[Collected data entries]

--- START ---

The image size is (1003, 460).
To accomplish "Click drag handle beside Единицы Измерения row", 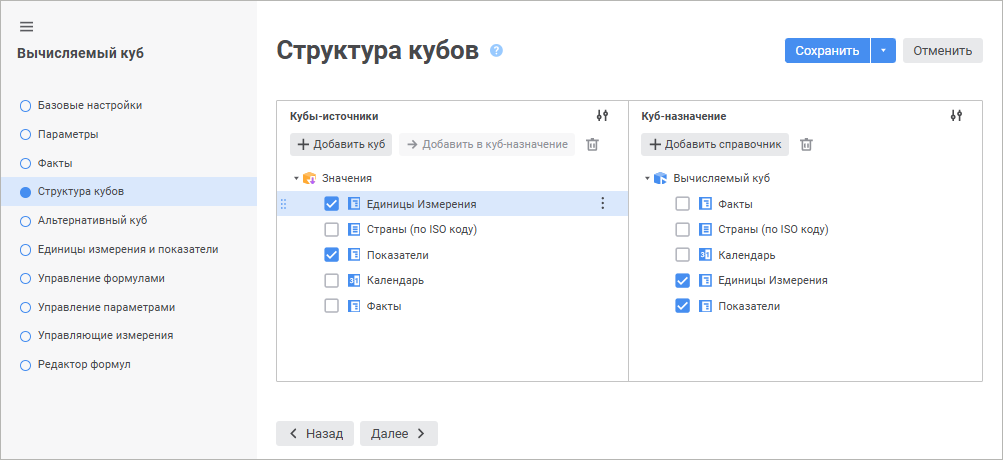I will click(x=283, y=204).
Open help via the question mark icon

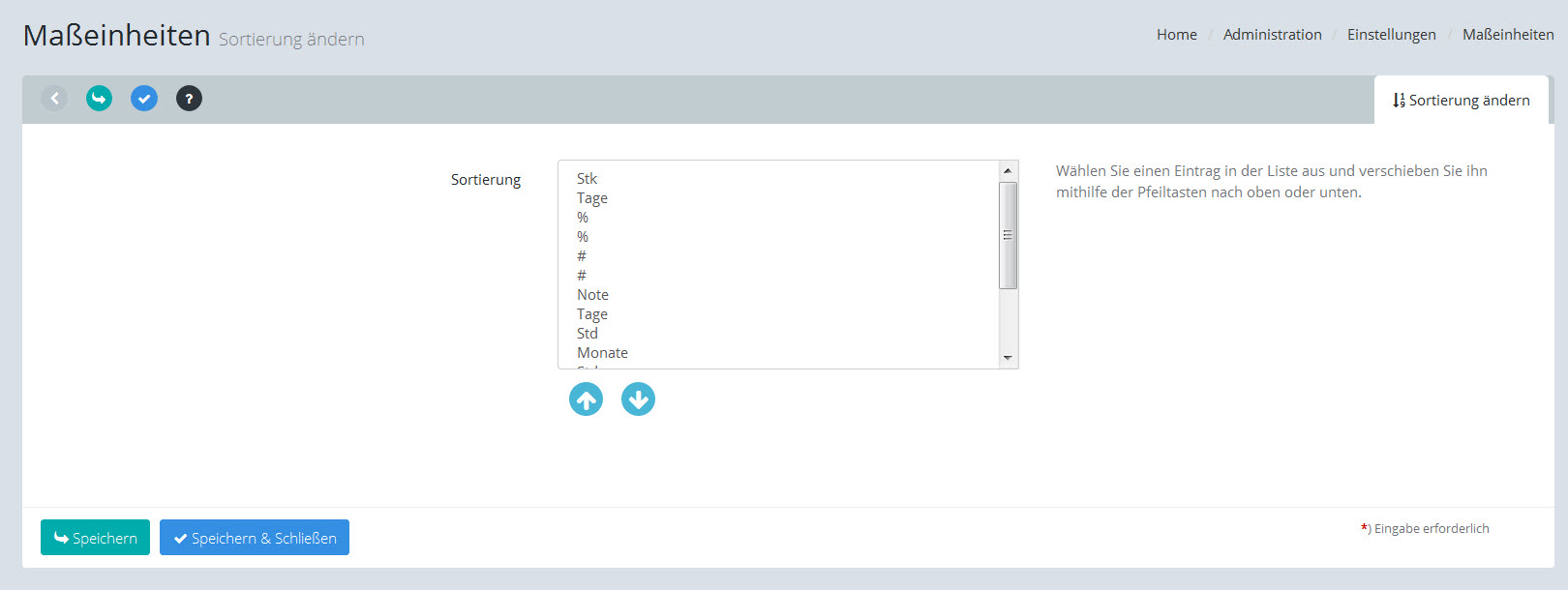pyautogui.click(x=189, y=98)
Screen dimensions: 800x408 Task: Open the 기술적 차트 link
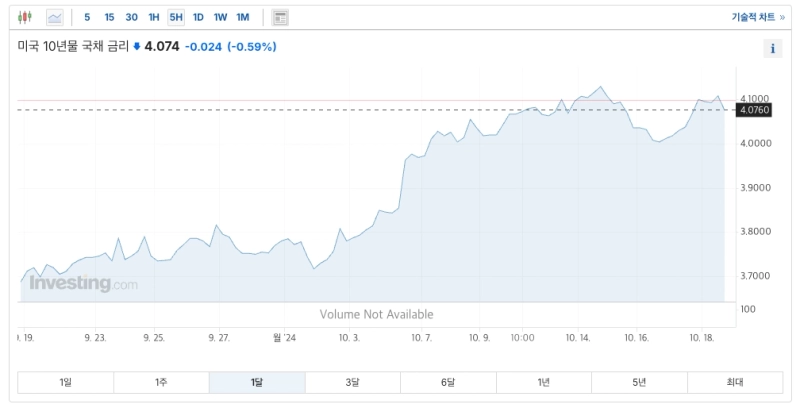(757, 17)
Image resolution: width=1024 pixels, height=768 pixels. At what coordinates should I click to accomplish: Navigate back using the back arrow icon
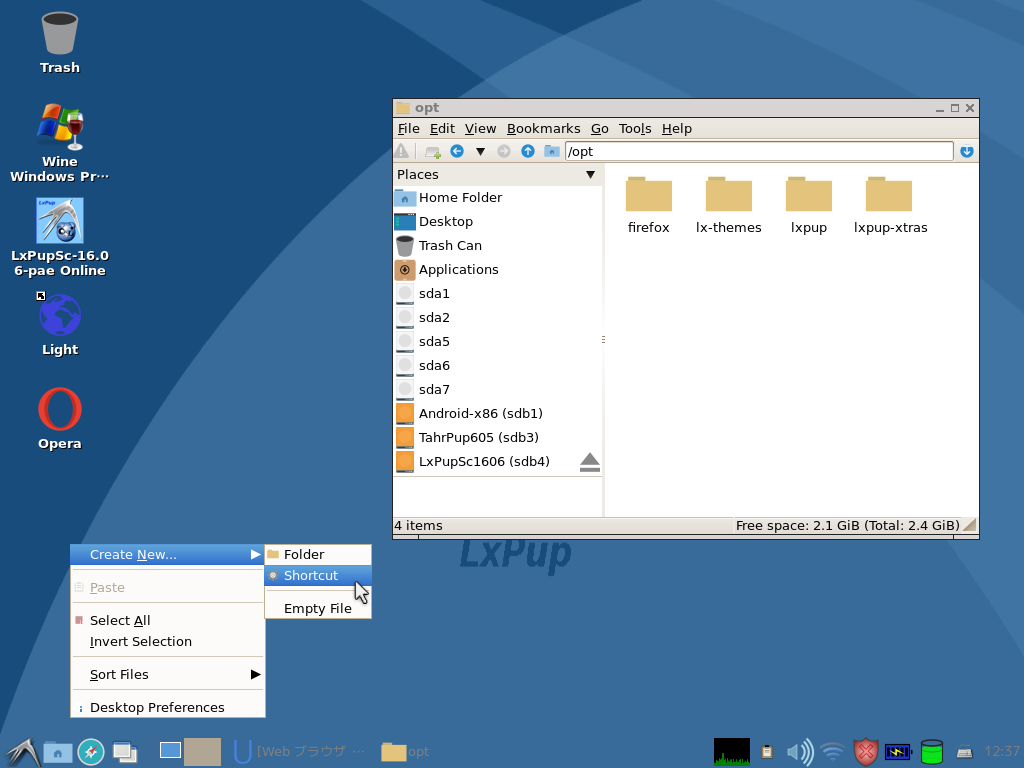click(x=457, y=151)
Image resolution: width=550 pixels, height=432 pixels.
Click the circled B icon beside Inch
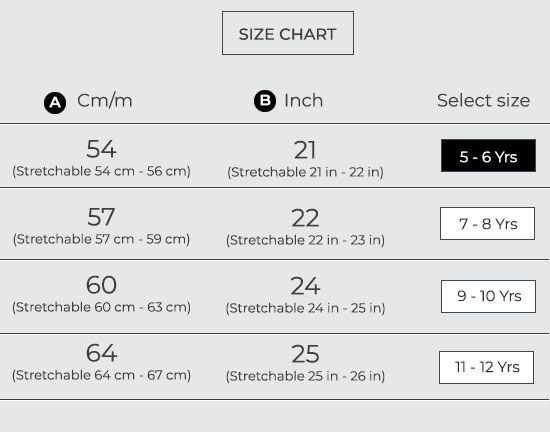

--- END ---

→ **Task directions**
Transcribe exactly, and only, the lines from the one containing "Screen dimensions: 800x408" through the last line of the records above, both included; leave out the pictures.

→ **Problem solution**
Screen dimensions: 800x408 Task: Open the 기술적 차트 link
(757, 17)
Image resolution: width=1024 pixels, height=768 pixels. At what coordinates should I click to accomplish: Navigate back using the back arrow icon
click(x=457, y=151)
Image resolution: width=550 pixels, height=432 pixels.
Click the circled B icon beside Inch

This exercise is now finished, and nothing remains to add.